Before the landlord can begin the actual legal action against the tenant, notice must first be given to the tenant to vacate the premises for reasons stated in RCW 59.12.030. To do so, the landlord must follow one of three options outlined in RCW 59.12.040 by either (1) leaving a copy of such notice with the tenant personally, or (2) leaving a copy with a person at the residence and also sending a copy via mail to the residence, or (3) posting a copy in a conspicuous place at the residence, leaving a copy with anyone at the residence, and sending a copy via mail to the residence. As a practical matter, it would be wise to document each step in this process to prove compliance with this procedure, which is usually done by affidavit.

If the tenant does vacate the premises, the landlord can immediately take possession of the premises and, pursuant to RCW 59.18.310, can seek to recover from the tenant outstanding rent owed, if any. If the tenant left behind personal property at the premises, look here for a discussion on what the landlord may or must do.

Commencing the Action (Summons and Complaint)

If the tenant does not vacate the premises, an unlawful detainer legal action is required to effectively evict the tenant. To begin, just like in any other civil action, the landlord must file a summons and complaint (or, better yet, have an attorney do so). If rent is owed, the complaint should provide the amount. The summons must state, among other things, the timeframe within which the tenant must respond. See RCW 59.12.080; RCW 59.18.365. In other civil actions, the timeframe is typically 20 days, but because this action is more streamlined, RCW 59.12.070 allows a landlord to require response within as few as seven days (although no more than thirty days).
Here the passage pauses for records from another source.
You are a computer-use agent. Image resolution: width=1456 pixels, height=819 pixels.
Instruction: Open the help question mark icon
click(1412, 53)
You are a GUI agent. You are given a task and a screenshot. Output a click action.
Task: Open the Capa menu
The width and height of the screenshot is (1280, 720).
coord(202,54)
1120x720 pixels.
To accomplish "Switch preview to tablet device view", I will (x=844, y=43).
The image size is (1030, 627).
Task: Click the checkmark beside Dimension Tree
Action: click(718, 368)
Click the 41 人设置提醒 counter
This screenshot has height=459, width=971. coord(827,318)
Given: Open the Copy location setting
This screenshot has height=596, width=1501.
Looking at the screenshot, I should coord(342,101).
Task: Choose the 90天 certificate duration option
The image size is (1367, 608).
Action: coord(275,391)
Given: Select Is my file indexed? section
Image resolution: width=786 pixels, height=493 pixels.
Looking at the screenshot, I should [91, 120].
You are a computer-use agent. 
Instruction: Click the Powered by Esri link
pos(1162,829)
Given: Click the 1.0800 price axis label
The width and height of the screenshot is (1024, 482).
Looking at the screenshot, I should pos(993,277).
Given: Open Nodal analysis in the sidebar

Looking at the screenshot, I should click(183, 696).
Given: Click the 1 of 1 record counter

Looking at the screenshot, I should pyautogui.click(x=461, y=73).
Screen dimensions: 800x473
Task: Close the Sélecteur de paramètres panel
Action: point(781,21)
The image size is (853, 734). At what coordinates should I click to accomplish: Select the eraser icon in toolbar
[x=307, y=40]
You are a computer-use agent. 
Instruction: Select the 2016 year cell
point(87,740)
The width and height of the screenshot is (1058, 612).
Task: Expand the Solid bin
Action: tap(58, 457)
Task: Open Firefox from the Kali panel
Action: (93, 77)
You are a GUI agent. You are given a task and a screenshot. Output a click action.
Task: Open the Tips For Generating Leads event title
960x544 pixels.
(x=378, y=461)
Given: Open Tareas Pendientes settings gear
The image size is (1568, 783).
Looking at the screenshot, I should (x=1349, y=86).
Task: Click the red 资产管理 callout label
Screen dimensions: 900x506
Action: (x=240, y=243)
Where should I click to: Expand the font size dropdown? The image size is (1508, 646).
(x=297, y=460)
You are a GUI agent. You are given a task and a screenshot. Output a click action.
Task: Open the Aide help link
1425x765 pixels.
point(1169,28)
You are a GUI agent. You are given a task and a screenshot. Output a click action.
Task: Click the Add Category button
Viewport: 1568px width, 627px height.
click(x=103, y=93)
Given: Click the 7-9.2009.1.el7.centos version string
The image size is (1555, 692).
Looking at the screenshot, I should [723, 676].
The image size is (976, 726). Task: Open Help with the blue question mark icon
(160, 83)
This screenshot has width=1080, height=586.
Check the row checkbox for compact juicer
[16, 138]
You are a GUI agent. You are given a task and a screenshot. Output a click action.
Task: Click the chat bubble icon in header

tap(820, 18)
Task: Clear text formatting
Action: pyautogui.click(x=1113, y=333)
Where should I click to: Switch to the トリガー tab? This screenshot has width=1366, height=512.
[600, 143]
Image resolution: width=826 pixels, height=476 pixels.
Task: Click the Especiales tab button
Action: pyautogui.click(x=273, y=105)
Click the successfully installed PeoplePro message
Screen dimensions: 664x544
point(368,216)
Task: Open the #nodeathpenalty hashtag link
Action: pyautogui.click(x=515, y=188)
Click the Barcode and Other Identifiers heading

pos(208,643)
To properly serve the defendant with the summon and complaint, the same process is required for service as in other civil actions, see RCW 59.18.365, which generally requires personal service, or if the court allows, by publication.

Show Cause Hearing

Along with the summons and complaint, the landlord can also obtain from the court, and serve on the tenant, an order requiring the tenant to appear in court at a show cause hearing. See RCW 59.18.370. Conveniently, the timeframe for the tenant to appear at this hearing can be exactly the same as the timeframe as required for the tenant to respond to the summons and complaint (i.e., within as few as seven days, but no more than thirty days). What makes this hearing so useful for the landlord is that, at the hearing, the burden is on the tenant, rather than the landlord, to show cause (or prove) why the property should not be restored to the landlord. This hearing is the most expeditious way for the landlord to retake possession of the premises because, if the tenant cannot do so, or if the tenant fails to appear altogether, then the court will typically order the sheriff to restore property to the landlord. The court may also grant to the landlord other requests made in the complaint, such as payment of outstanding rent.